Angelenos with autoimmune diseases can rejoice. Cedars-Sinai has announced a $20 million gift that will be used to create the an autoimmunity advanced research and treatment institute.
The hefty donation, from Dr. and Mrs. Min H. Kao and the Kao Family Foundation, will establish both the Kao Autoimmunity Institute and the Scleroderma Program within the institute. Scleroderma is a chronic connective tissue disease generally classified as an autoimmune rheumatic diseases.
“Our family is fortunate to be in a position to partner with an academic medical center that places a premium on patient care and game-changing medical research,” said Min H. Kao, a Taiwan-born American electrical engineer, businessman, philanthropist and billionaire. “We truly hope this gift will enable Cedars-Sinai to develop a nationally recognized institute that brings lifesaving treatments to those who experience debilitating diseases.”

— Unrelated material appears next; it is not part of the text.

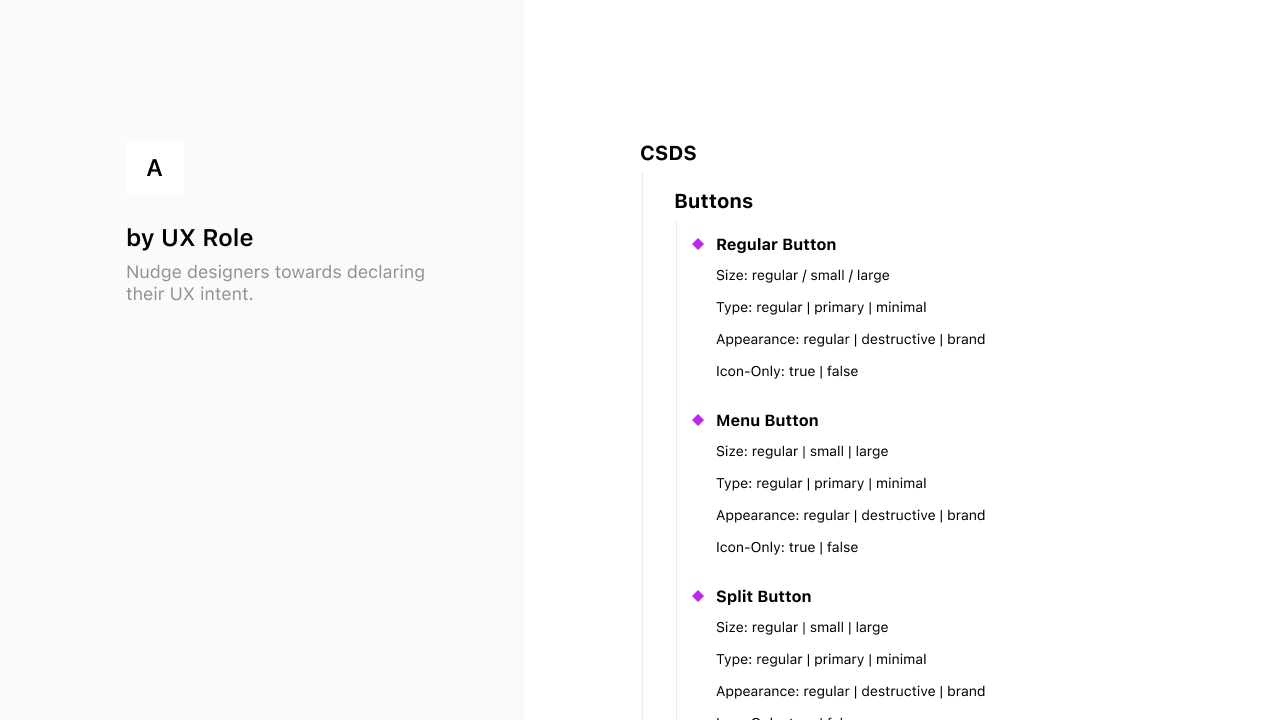Viewport: 1280px width, 720px height.
Task: Open the Menu Button component entry
Action: pos(767,420)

More than 80 autoimmune diseases affect an estimated 24 million people in the U.S., according to the National Institutes of Health. Patients suffer from a broad spectrum of disorders, including scleroderma, lupus, rheumatoid arthritis, myositis, multiple sclerosis, Grave’s disease, inflammatory bowel disease and Type 1 diabetes. These diseases are thought to be caused when the immune system-meant to defend against illness-begins attacking the body’s own organs, tissues and cells.
The new Kao Autoimmunity Institute and Scleroderma Program will be part of the Cedars-Sinai Department of Medicine. They will bring together clinicians, investigators and allied health professionals from a variety of disciplines across Cedars-Sinai and its affiliated hospitals and care sites. The institute and program will be led by new directors, along with a new director of the Division of Rheumatology.